> [DATA SHOWN]:

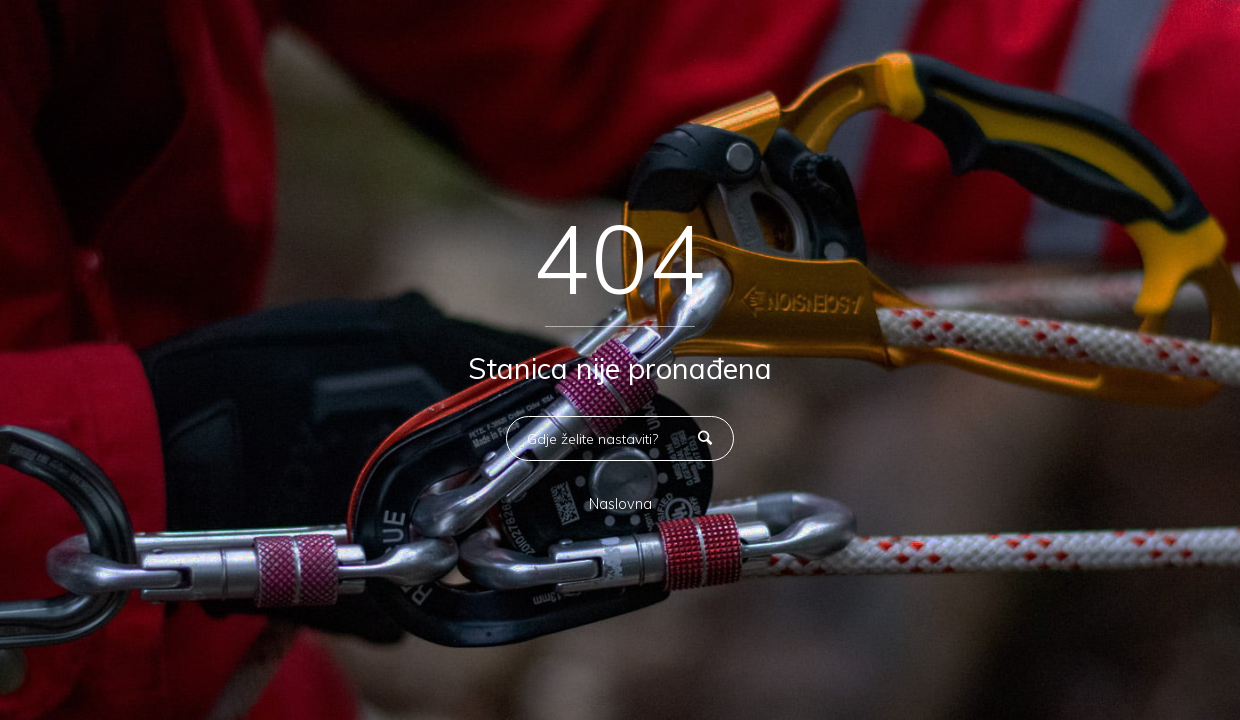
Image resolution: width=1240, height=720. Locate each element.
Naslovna (620, 504)
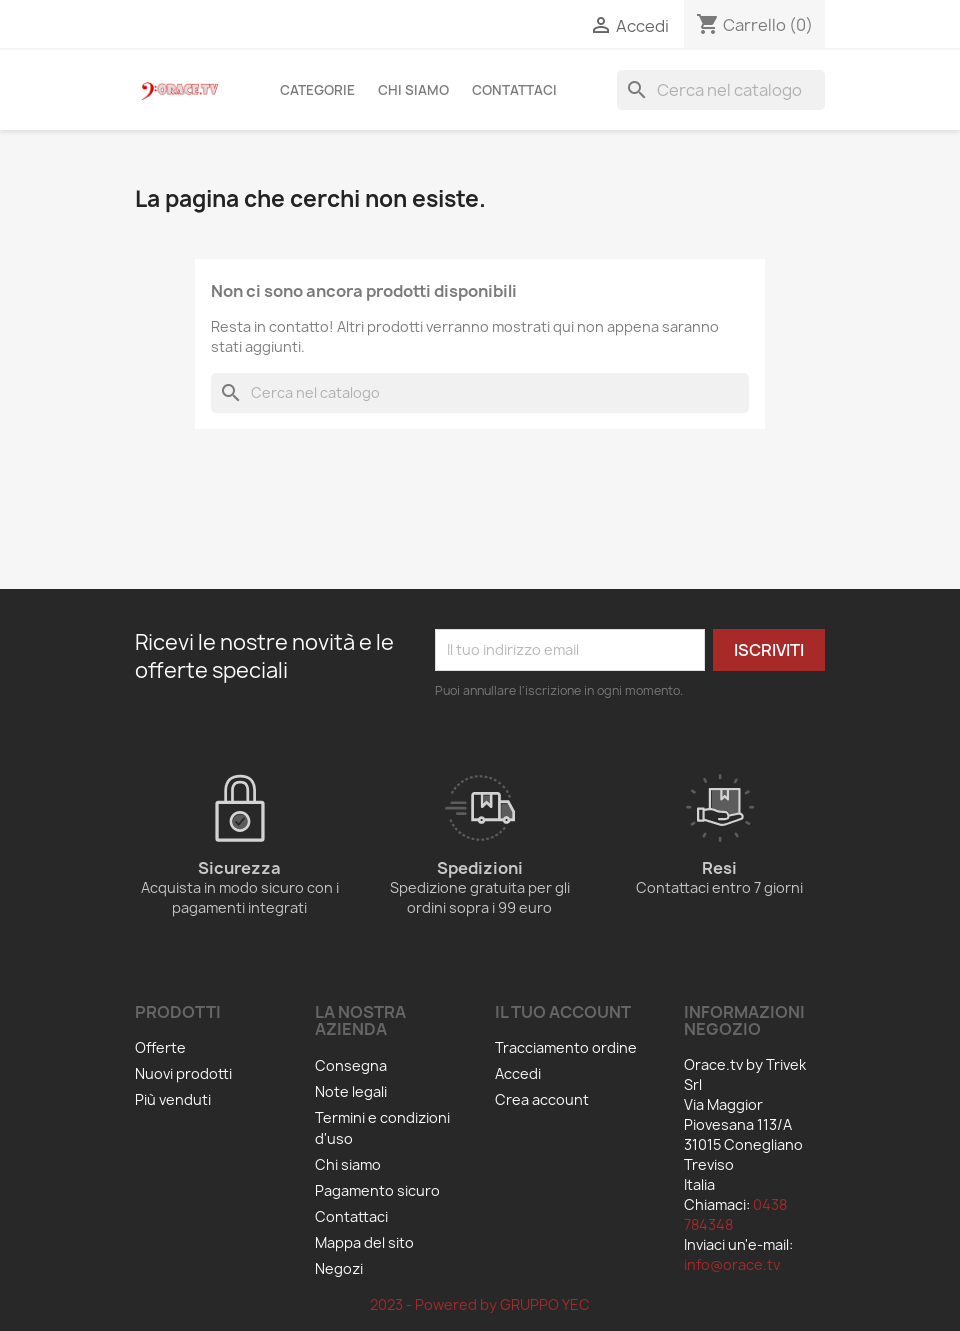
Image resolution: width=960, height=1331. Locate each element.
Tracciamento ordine (566, 1047)
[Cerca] (721, 90)
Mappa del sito (364, 1242)
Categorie (317, 90)
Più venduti (173, 1099)
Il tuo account (563, 1012)
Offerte (160, 1047)
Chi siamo (413, 90)
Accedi (518, 1073)
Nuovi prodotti (183, 1073)
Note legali (351, 1091)
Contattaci (514, 90)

> [WRITTEN PROBLEM]:
Copy every line of the records above verbatim, omitting the pictures.

> [RESPONSE TO THE EXERCISE]:
Image resolution: width=1240, height=720. Locate each element.
Naslovna (620, 504)
Image resolution: width=960, height=1331. Locate each element.
Tracciamento ordine (566, 1047)
[Cerca] (721, 90)
Mappa del sito (364, 1242)
Categorie (317, 90)
Più venduti (173, 1099)
Il tuo account (563, 1012)
Offerte (160, 1047)
Chi siamo (413, 90)
Accedi (518, 1073)
Nuovi prodotti (183, 1073)
Note legali (351, 1091)
Contattaci (514, 90)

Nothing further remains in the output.